The researchers, through looking at life history theory, human psychology, development of literacy and urban life, confirmed that economic development, not political complexity or population size, accounts for the timing of the Axial Age – a time of “cultural convergence” when many world religions originated.
During the time, new doctrines appeared in three places in Eurasia, including the Eastern Mediterranean; the Levant, Greece, Turkey and Egypt. These doctrines put unprecedented emphasis on self-discipline and asceticism, and the “otherworldly.”
“These doctrines all emphasized the value of ‘personal transcendence,” reads the research. “the notion that human existence has a purpose, distinct from material success, that lies in a moral existence and the control of one’s own material desires, through moderation (in food, sex, ambition, etc.), asceticism (fasting, abstinence, detachment), and compassion (helping, suffering with others).”
The study put forward the idea that an exceptional uptake of affluence, marked by higher standards of living, has nudged people away from short-term strategies (resource acquisition and coercive interactions) and promoted long-term strategies (self-control techniques and cooperative interactions).

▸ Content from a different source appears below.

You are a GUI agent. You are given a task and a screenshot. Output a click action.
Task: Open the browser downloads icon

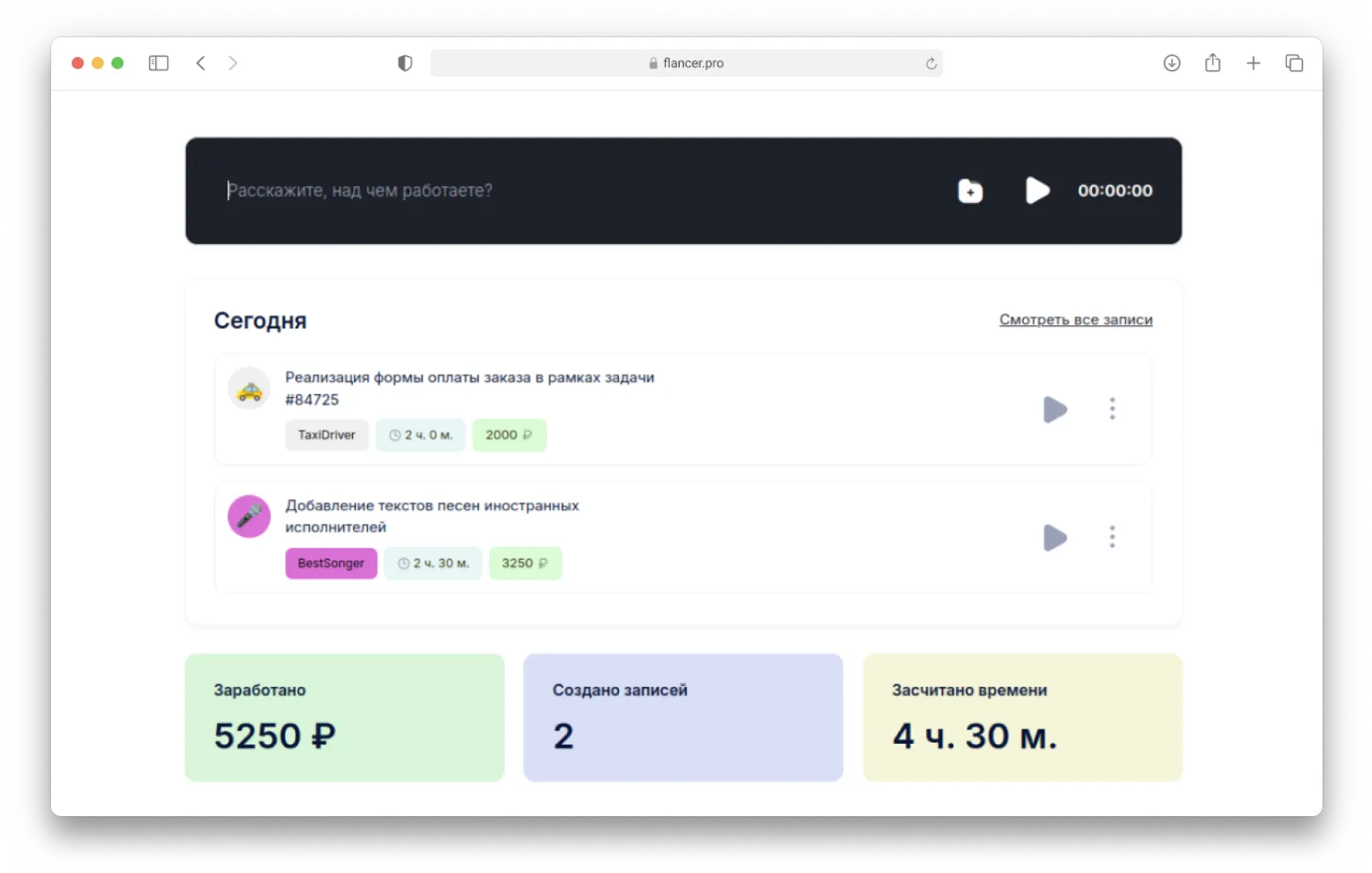click(1171, 63)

“One implication is that world religions and secular spiritualties probably share more than we think,” lead author Nicolas Baumard of the Ecole Normale Supérieure in Paris is quoted in Science Daily as saying. “Beyond very different doctrines, they probably all tap into the same reward systems [in the human brain].”
It seems almost self-evident today that religion is on the side of spiritual and moral concerns, but that was not always so, reports the online science hub citing Baumard. “In hunter-gatherer societies and early chiefdoms, for instance, religious tradition focused on rituals, sacrificial offerings, and taboos designed to ward off misfortune and evil.”
Baumard and his colleagues say they aren’t so sure societies functioned better because of moralizing religions. “Some of the most successful ancient empires all had strikingly non-moral high gods. Think of Egypt, the Roman Empire, the Aztecs, the Incas, and the Mayans.”
In their study, the researchers combined statistical modeling on very long-term quantitative series with psychological theories based on experimental approaches. Their model showed that “there was a sharp transition toward moralizing religions when individuals were provided with 20,000 kcal/day, a level of affluence suggesting that people were generally safe, with roofs over their heads and plenty of food to eat, both in the present time and into the foreseeable future.”
“This seems very basic to us today, but this peace of mind was totally new at the time,” Baumard tells Science Daily. “Humans living in tribal societies or even archaic empires often experience famine and diseases, and they live in very rudimentary houses. By contrast, the high increase in population and urbanization rate in the Axial Age suggests that, for certain people, things started to get much better.”